Wie Bienenkönigin schon gesagt hat: Rührselige Geschichte, die sich gut verkauft, mit kleinem Buben in der Hauptrolle. Da greift man schon etwas tiefer in die Trickkiste der großen Worte. Aber "Held" hin oder her, ich finde schon, dass es eine Leistung ist, wenn ein Vierjähriger(!) in einer schlimmen Situation richtig reagiert und etwas schafft, was sogar viele Erwachsene vergeigen, nämlich einen Notruf richtig abzusetzen. Dafür hat der Bub in meinen Augen schon eine Menge Lob und Anerkennung verdient.
Dass die Oma trotzdem über den großen Jordan gegangen ist, hat damit in meinen Augen gar nichts zu tun. Manchmal kann man eben nichts machen, aber das findet man immer erst hinterher heraus. Ich würde daher "Heldentum", wenn man das Wort schon so verwenden möchte, nicht vom Ergebnis abhängig machen, sondern von den Werten und Qualitäten, die der "Held" gezeigt hat, und die ihn von der breiten Masse abheben, die entweder panisch oder gar nicht reagiert hätte.
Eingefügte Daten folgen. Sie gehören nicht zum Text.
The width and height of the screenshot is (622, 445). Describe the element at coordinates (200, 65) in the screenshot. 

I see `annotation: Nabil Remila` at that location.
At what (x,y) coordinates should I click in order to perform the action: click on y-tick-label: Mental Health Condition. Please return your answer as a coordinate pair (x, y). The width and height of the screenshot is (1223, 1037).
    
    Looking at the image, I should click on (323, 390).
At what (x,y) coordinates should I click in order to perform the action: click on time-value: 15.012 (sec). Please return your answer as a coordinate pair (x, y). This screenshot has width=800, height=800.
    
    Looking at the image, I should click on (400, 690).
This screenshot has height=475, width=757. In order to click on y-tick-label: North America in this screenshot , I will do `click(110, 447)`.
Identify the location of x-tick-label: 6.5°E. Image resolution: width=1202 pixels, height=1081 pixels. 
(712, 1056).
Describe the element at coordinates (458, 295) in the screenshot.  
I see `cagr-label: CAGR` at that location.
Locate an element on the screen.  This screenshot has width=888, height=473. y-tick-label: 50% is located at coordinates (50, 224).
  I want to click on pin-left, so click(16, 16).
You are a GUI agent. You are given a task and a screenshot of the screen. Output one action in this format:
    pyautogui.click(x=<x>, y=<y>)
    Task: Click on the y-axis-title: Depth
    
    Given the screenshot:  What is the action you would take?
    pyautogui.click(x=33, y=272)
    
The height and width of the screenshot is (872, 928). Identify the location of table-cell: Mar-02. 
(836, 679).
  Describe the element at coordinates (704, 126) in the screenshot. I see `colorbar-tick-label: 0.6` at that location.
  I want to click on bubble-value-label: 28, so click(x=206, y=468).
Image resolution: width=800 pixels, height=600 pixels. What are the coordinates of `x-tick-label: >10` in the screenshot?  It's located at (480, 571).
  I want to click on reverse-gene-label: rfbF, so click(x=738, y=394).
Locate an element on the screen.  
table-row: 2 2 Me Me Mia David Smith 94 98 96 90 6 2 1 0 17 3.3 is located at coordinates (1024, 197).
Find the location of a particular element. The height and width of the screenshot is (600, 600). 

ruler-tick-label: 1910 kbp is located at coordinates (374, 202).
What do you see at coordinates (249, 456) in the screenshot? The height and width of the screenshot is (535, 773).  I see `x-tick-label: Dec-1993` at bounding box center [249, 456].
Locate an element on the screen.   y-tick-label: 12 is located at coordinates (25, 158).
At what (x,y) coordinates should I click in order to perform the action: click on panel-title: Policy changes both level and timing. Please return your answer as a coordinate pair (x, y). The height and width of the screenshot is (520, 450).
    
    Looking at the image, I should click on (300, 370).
Generell tue ich mir jedoch sowieso schwer damit, jemanden außerhalb von Filmen und Klatschgeschichten wie der hier genannten als "Held" zu bezeichnen. Viele Leute tun "heldenhafte" Dinge als Teil ihres Jobs, und die wahren Helden würden sich so einen dämlichen Titel sowieso nicht anhängen lassen wollen. Es handelt sich dabei nämlich nicht um eine separate Spezies, sondern in den allermeisten Fällen um ganz normale Menschen, die über sich hinauswachsen, wenn es darauf ankommt.
Ich würde das auch nicht einfach so abtun und finde ebenfalls, dass es für ein Vierjähriges Kind schon eine wirklich große Leistung ist, den Notruf zu wählen und vor allem die Situation richtig einzuschätzen. Ich denke, dass dem Kind damit nur gezeigt werden soll, wie toll es reagiert hat und wie großartig man dies findet.
Ob die Bezeichnung Held da nun so gut gewählt ist, ist natürlich fraglich. Trotzdem hat er sich sehr gut verhalten und der Oma vielleicht erspart, dass sie eben lange in der Wohnung gelegen hätte. Den Jungen als Held zu bezeichnen wird in den Medien auch einfach für mehr Aufmerksamkeit und Interesse daran sorgen.